Having a third party initiate the conversation with you and your elder can be very helpful because the third party does not have the emotional investment of family members, nor are they caught up in family dynamics. It is important to have a rational discussion in a way that helps an elder decide not to drive. Asking someone to stop driving takes away independence and control, even a loss of self-esteem. A third party is often able to make progress that family members cannot. After all, independence is one of the ten things elders value most. Is it any wonder that a request to stop driving is something many elders resist?
Understanding what motivates your elder is important when you approach a conversation about driving. If finances are a motivator, then talking about the high price of gas and insurance can help them decide to give up driving. So can an expression of concern about driving at night, especially if they are secretly concerned about the safety of others when they drive. Keep in mind that you can keep dignity and autonomy intact by scheduling a routine for pick-ups with family, friends, or ride services instead of forcing the person to “ask” for a ride.
Resistance to stop driving can be especially difficult if someone has a progressive brain disease. You cannot ask someone with a memory impairment to decide to no longer drive. The responsibility is on the family to stop the person with dementia, not for them to self-regulate because they cannot. In fact, their brain is telling them they are fine. They are not being difficult; they are still living in a time when they could drive.

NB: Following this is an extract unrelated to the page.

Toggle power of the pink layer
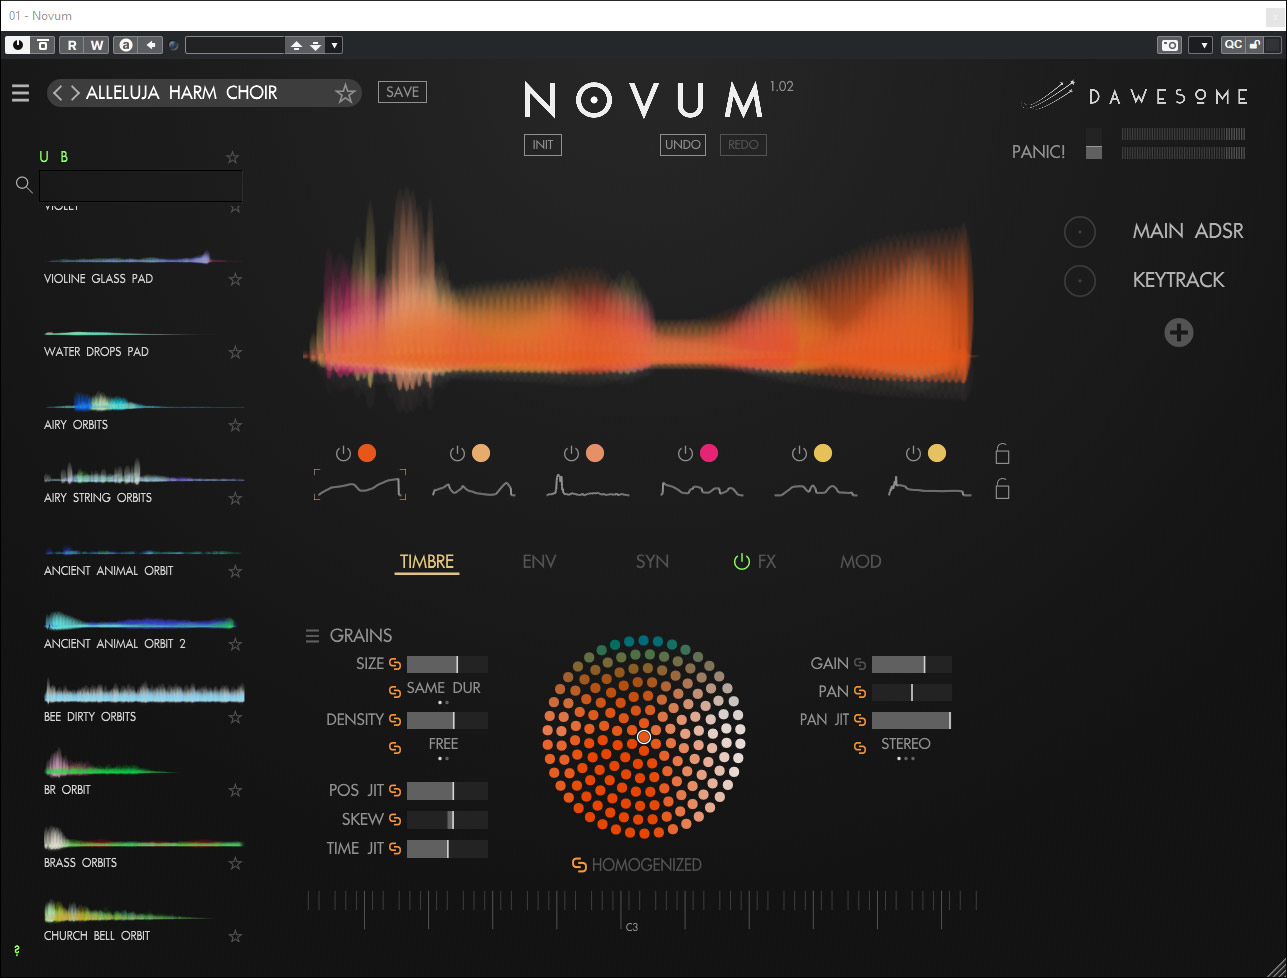 point(685,454)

This may require a slightly different approach that our Aging Lifecare Advisor™ / Care Manager team can help you implement for a person living with a memory impairment. For example, asking them to “loan” the car to a grandchild for work or to practice before they take their driver’s license test. You can move the car out of sight and tell them it is out for repair. You may even need to disable the vehicle. And your Springpoint at Home Aging Lifecare Advisor™ / Care Manager can help to ensure that everyone is on the same page so that the story has consistency. This includes other family members and friends, even the local mechanic. It is equally important that a person with a progressive brain disease does not have to “ask” for a ride and that routine pick-ups with family and friends are implemented.